His voice is quite majestic; resplendent, rich and sonorous that cut across the all too frequent brash orchestra where other voices occasionally couldn’t. His beautiful tone was clarion throughout, his interactions in the 3rd act before Pinkerton’s cowardly exit, where his “Vel dissi? vi ricorda? Quando la man vi diede,” were particularly satisfying.
The ever-faithful, ever attendant maid Suzuki was performed on this occasion by replacement Ukrainian mezzo-soprano Kseniia Nikolaieva, who joined the Royal Opera’s Jette Parker Young Artists Programme at the start of the 2020-21 Season. In this, one of her first major roles, she shows much promise, singing with real beauty and conviction. Her ‘”Il cannone del porto!” duet with her Mistress was sublime, allowing her to show off her gorgeous, dark resonance. Her devotion to Cio-Cio-San and her angst at her Mistresses’ refusal to accept the truth of her situation was utterly convincing and, in turn, heart rending.
Cio-Cio-San’s ardent admirer, Prince Yamadori, is portrayed by Mexican tenor Alan Pingarrón, another member of the Jette Parker Programme. His brief, rather whimsical character isn’t meant to be too engaging but his “Addio. Vi lascio il cuor pien di cordoglio: ma spero ancor…” was rather touching and left me wanting to hear more of his splendid tenor.
Spieltenor Alexander Kravets gets to ham it up as Goro, a Marriage broker or “matchmaker,” whose early exchanges with Pinkerton establish his credentials as a pimp and general “wideboy.” His characterful tenor voice and mannerisms manage to exude slyness that interacts perfectly with Pinkerton’s arrogance and swaggering in the opening scenes.
English bass Jeremy White performs as Bonze, The Buddhist Priest, who gets to spoil the wedding between Cio-Cio-San and Pinkerton by way of dramatic intervention to inform Butterfly she is being ostracized for abandoning her religion. Beautifully rich in voice, he is quite perturbing in his condemnations.
EQUALLY perturbing, at times, was the orchestra under the direction of Dan Ettinger, although he did manage to elicit some strikingly emotive, wafting beauty from the strings section for much of the Act one love duet, from “Vieni La Sera.” Likewise, at times, the brass and percussion were used to create effective drama by way of great fortissimos, when Butterfly realizes Pinkerton’s ship is returning, and in her final, tragic scenes. But on far too many occasions the ensemble seemed to lose its rhythm, occasionally hurrying the score, and frequently performing with such vigor and over-enthusiasm as to overpower the singers completely. The final passages of the love duet in Act one by Butterfly and Pinkerton could scarcely be heard amongst the brashness of the orchestra.

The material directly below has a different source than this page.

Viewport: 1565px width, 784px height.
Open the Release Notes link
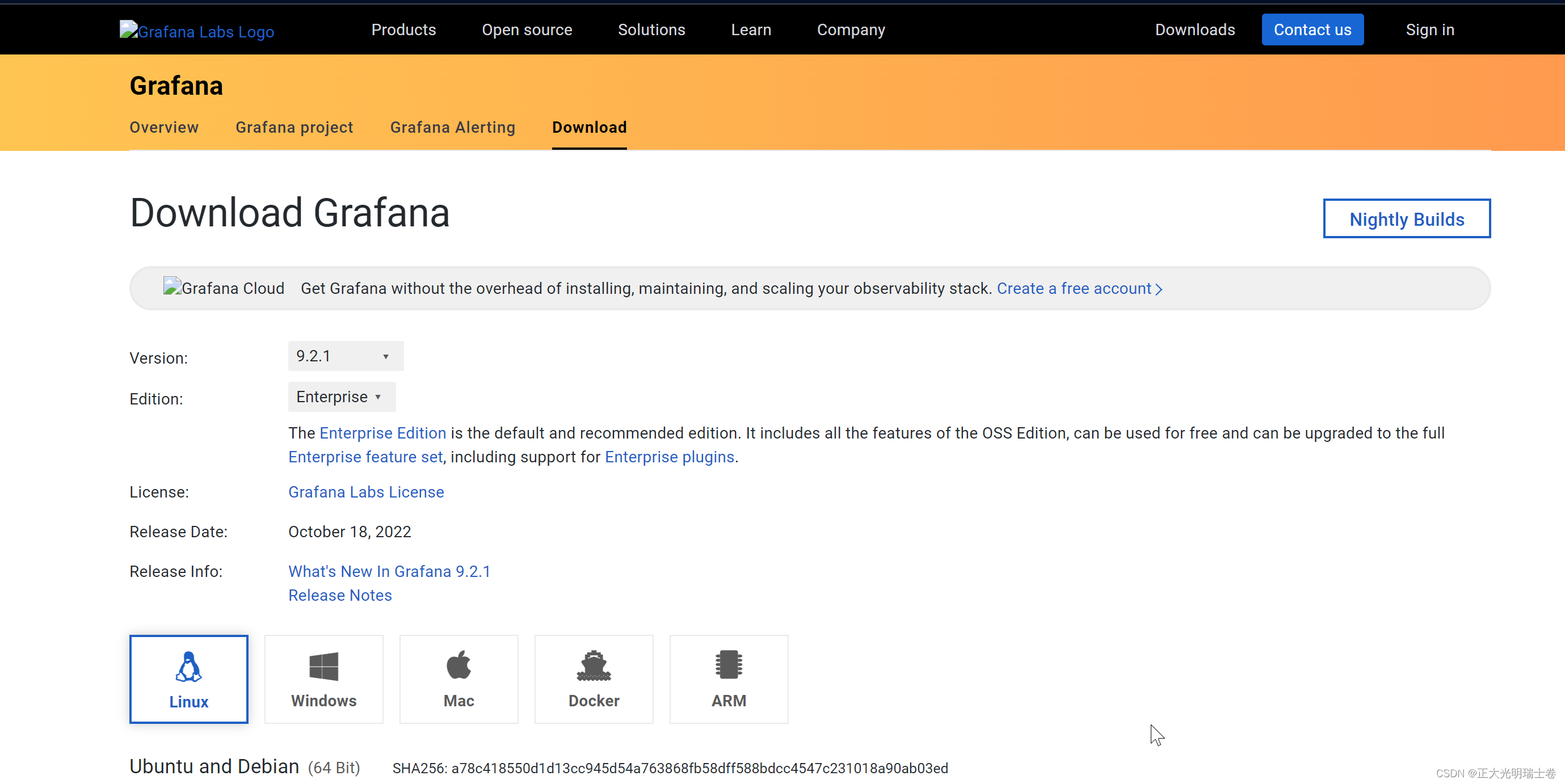[x=339, y=595]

Conversely, the chorus appeared to be rather short, either in numbers or in volume. The famous “Humming Chorus” lacked any real clarity or sharpness and appeared rather perfunctory.
Minimalist staging by Christian Fenouillat was simple, most effective and at times, gorgeous, particularly when combined with some clever and beguiling lighting by Christophe Forey. The set is basically a minka with tatami flooring and very clever sliding rear panels that operate vertically AND horizontally. Rectangular shaped lights that manoeuvre on the floor tend to be distracting at times, but reveal themselves to be creating clever shapes, particular at the end of the first act. Evocative, soft, spotlight illumination creates intense atmosphere when Butterfly, her child and Suzuki settle to await the arrival of Pinkerton at the end of act 2 and a foreboding silhouette of Kate Pinkerton is employed to an almost Hitchcockian effect, back lit against one of the rear panels.
However, the British East & South East Asians in the Screen & Stage Industry (BEATS), one of the groups that made a major contribution to the revamping of this production, remains far from happy with this production, citing the lack of genuine Asian artists both as major characters and in the chorus.
But despite those shortcomings, this work featured some fine musicianship across the board reminding that alongside this questionable libretto is some of the finest music ever conceived.